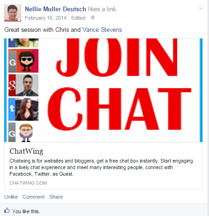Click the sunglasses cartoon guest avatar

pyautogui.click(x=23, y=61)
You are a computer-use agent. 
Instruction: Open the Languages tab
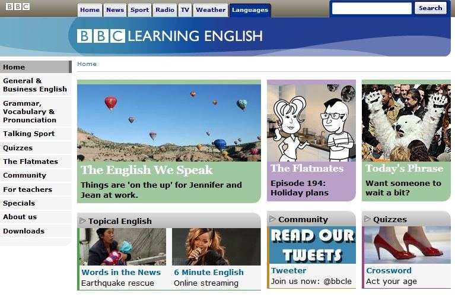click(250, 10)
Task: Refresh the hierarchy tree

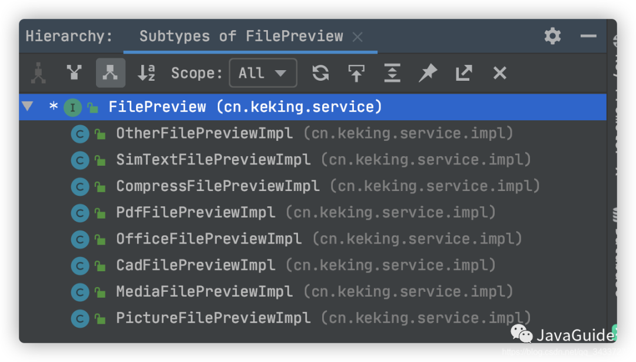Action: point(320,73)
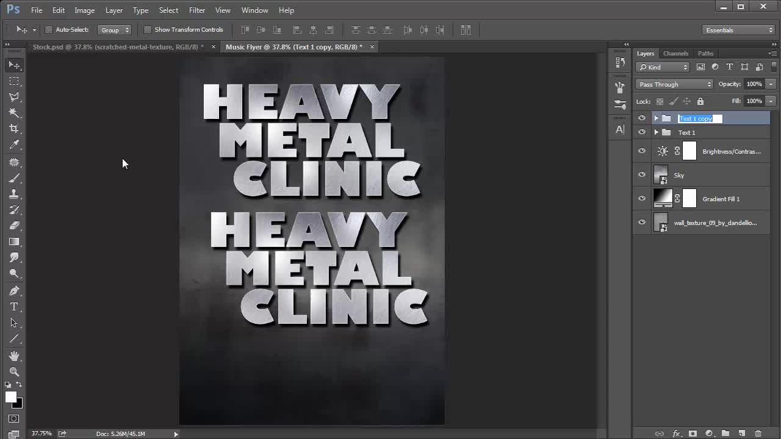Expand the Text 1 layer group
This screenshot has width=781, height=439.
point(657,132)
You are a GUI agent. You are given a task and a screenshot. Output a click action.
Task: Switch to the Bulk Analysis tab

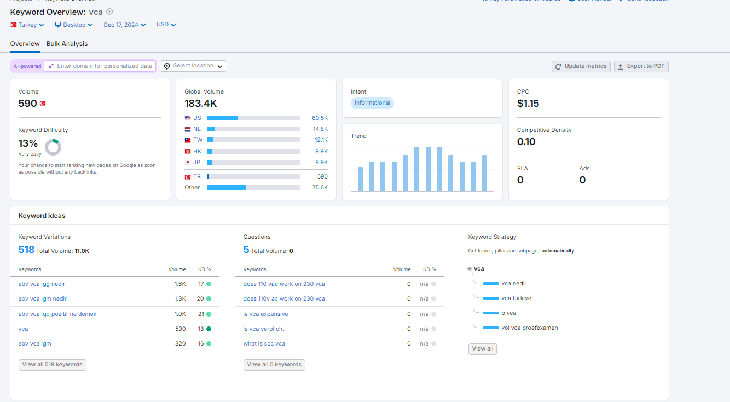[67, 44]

+ + + +

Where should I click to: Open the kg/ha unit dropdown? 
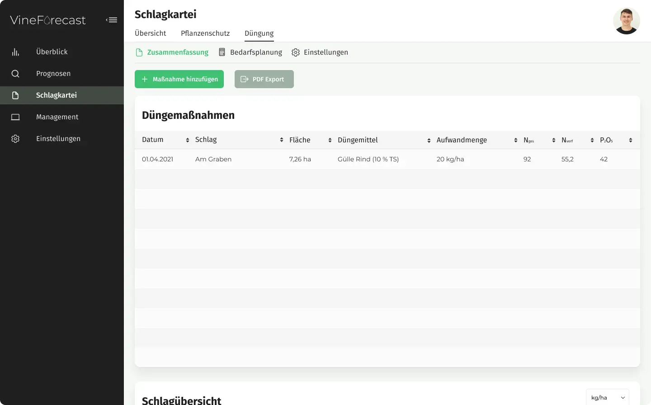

+ + + +

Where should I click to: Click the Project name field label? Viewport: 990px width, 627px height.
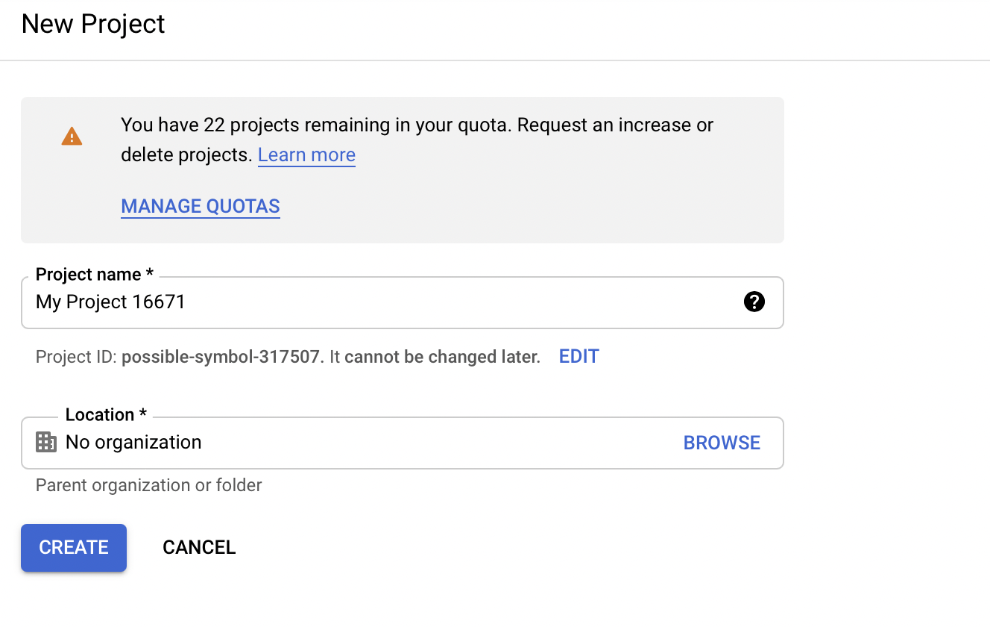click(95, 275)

+ + + +

Which lines of the listing include the string "agent"? Pull them out.

You are a computer-use agent. 
You are a GUI agent. You are given a task and a screenshot. Output a click action.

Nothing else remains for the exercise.